The present study reveals substantial variability in the heart rate and power output thresholds associated with Z2, underscoring the challenges in establishing standardized training prescriptions. Specifically, Z2 thresholds for the heart rate and power output exhibited CV exceeding 20%, which emphasizes the extent of interindividual differences in physiological responses, even among individuals with comparable aerobic capacities. These findings are consistent with prior research indicating heterogeneous metabolic responses at similar percentage-based thresholds (e.g., %V̇O_2peak and FTP%), highlighting the limitations of universal Z2 guidelines for precision in low-intensity endurance training [54, 55]. Given this inherent variability in defining Z2, focusing on variables with relatively low CV may provide a more consistent basis for comparison across individuals or groups, thereby enhancing the validity of Z2-based training prescriptions.

This variability likely originates from several individual physiological factors that influence energy production and utilization during exercise. The key aspects include the following:

• i. Mitochondrial density [74], which determines the cell's capacity for oxidative metabolism and affects aerobic performance [1].

• ii. Lactate kinetics, which dictates the rate at which lactate is produced, utilized, and cleared from the bloodstream.

• iii. Oxygen transport efficiency, encompassing the cardiovascular and respiratory systems' ability to deliver oxygen to active muscles [75].

• iv. Muscle fiber composition, particularly the ratio of slow-twitch to fast-twitch fibers, which impacts the preferred metabolic pathways during exercise [76, 77].

Together, these elements shape how blood lactate is produced, distributed, and cleared in response to various exercise intensities [78]. Since these factors vary significantly between individuals, they play a central role in determining the physiological response at submaximal intensities, thus impacting the accuracy and utility of training zones when prescribed based on fixed percentage guidelines [55]. As a result, it is unlikely that all athletes will achieve optimal adaptations from Z2 training prescribed solely by a fixed percentage of heart rate (e.g., 72%–82% of HR_max), as some may overestimate their intended intensity, while others may underestimate it [79, 80]. Although heart rate-based measures generally exhibit less interindividual variation, a seemingly minor difference of 5% can translate to approximately 10 bpm, potentially posing a substantial difference in training intensity for the athlete.

Amateur cyclists often rely on accessible, nonlaboratory-based markers such as %HR_max, HRR, or %PPO as references to target physiological goals such as Fat_Max or other metrics referring to an “aerobic zone,” defined, e.g., by low blood lactate concentrations [3]. However, Figures 2(a), 2(b), 2(c), 2(d), and 2(e) illustrate that using such simplified intensity prescriptions can lead to highly heterogeneous physiological responses. In fact, we observed significant interindividual variability in Z2 intensity markers, such as HR_72%–HR_82%, a widely used definition within the five-zone model [10]. Acknowledging this variability, relying on fixed percentages of HR_max or blood lactate concentration for prescribing Z2 training may not yield similar anticipated results for all athletes.

Research indicates that males and females exhibit distinct physiological characteristics, particularly in their ratios of lactate threshold 1 (LT1) to PPO [81]. Our analysis also displayed differences between males and females in some cases. However, the differences we found were the opposite of those mentioned by Benítez-Muñoz [81]. This is possibly caused by methodological differences in both studies. Nonetheless, these findings underscore that there is a discrepancy between males and females and employing standardized percentages may not be equally suitable across the two groups.

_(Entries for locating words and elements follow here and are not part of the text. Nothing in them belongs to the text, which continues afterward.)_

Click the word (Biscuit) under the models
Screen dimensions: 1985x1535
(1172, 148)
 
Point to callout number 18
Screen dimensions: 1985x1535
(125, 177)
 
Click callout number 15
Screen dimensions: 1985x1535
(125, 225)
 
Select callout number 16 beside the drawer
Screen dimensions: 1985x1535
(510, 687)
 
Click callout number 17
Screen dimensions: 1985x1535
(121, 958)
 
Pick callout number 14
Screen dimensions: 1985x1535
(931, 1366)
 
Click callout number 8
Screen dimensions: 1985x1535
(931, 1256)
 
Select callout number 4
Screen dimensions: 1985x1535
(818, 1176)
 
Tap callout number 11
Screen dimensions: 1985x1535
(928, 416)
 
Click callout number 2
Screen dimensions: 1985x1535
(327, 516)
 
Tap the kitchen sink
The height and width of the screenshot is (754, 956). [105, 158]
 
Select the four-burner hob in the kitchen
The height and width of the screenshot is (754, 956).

The differences between males and females can be attributed to factors such as muscle composition, hormonal influences, and metabolic capacities [81]. For instance, women typically have a higher proportion of type I muscle fibers and greater capillary density, which enhance oxidative metabolism and endurance performance [82]. Hormonal variations, including differences in estrogen and progesterone levels, also play a role in substrate utilization and muscle function [82]. When training zones are determined using a standardized percentage of PPO, these inherent sex differences mean that the prescribed training intensities may not align equitably for both groups. Consequently, males and females could experience different metabolic responses to the same training stimulus, impacting the effectiveness of their training regimens. This discrepancy underscores the need for personalized training programs that consider individual physiological profiles. This ensures that each athlete receives the appropriate metabolic stimuli necessary to maximize performance and achieve training goals.

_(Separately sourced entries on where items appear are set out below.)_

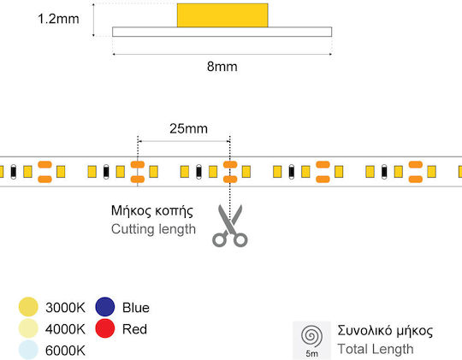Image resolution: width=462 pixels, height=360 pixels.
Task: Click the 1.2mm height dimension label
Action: [58, 19]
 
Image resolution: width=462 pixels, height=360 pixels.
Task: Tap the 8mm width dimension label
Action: [222, 67]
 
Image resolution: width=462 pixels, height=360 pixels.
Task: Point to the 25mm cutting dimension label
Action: [188, 129]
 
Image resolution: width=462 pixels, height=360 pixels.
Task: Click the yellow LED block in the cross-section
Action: [222, 15]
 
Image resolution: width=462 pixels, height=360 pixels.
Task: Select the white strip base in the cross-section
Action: [222, 32]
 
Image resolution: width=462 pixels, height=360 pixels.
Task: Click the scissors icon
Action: [230, 226]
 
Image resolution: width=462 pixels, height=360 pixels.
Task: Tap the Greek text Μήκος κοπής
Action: [152, 211]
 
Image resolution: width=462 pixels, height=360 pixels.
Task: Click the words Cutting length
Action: [153, 229]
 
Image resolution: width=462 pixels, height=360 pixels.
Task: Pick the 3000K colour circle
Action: [28, 307]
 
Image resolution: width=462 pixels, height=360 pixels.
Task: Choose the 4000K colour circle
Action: [28, 328]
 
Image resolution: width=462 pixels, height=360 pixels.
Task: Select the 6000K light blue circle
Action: [28, 350]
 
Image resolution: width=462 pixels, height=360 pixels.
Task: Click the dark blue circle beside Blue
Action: [105, 307]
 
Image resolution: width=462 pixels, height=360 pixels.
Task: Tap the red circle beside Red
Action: [105, 328]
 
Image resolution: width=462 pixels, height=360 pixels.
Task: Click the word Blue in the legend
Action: [136, 308]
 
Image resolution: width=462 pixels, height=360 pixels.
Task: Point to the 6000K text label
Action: [65, 351]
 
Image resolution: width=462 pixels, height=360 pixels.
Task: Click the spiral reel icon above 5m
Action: [311, 336]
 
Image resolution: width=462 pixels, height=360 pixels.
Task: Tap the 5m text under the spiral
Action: [311, 353]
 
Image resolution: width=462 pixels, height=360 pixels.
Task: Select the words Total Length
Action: [376, 350]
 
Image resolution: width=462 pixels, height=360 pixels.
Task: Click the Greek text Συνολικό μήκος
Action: [385, 331]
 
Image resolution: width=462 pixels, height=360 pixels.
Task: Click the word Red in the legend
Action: [134, 329]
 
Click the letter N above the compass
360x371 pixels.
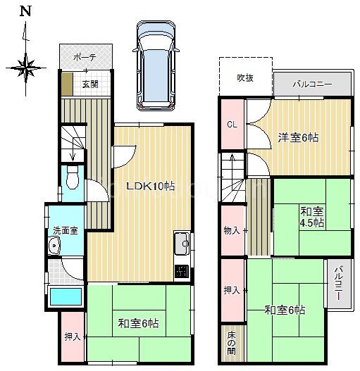25,11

VT₁ marks the transition from predominantly aerobic metabolism to increased anaerobic contribution, aligning with a shift from fat to carbohydrate as the primary fuel source [41, 83]. In this case, using VT₁ to determine the upper boundary of the low-intensity exercise domain, including Z2, compared to relying on HR_72%–HR_82% may represent a more individualized approach to ensure athletes train within an intensity range that optimally stimulates fat oxidation and promotes glycogen sparing [55, 84] while also facilitating intensity control [13].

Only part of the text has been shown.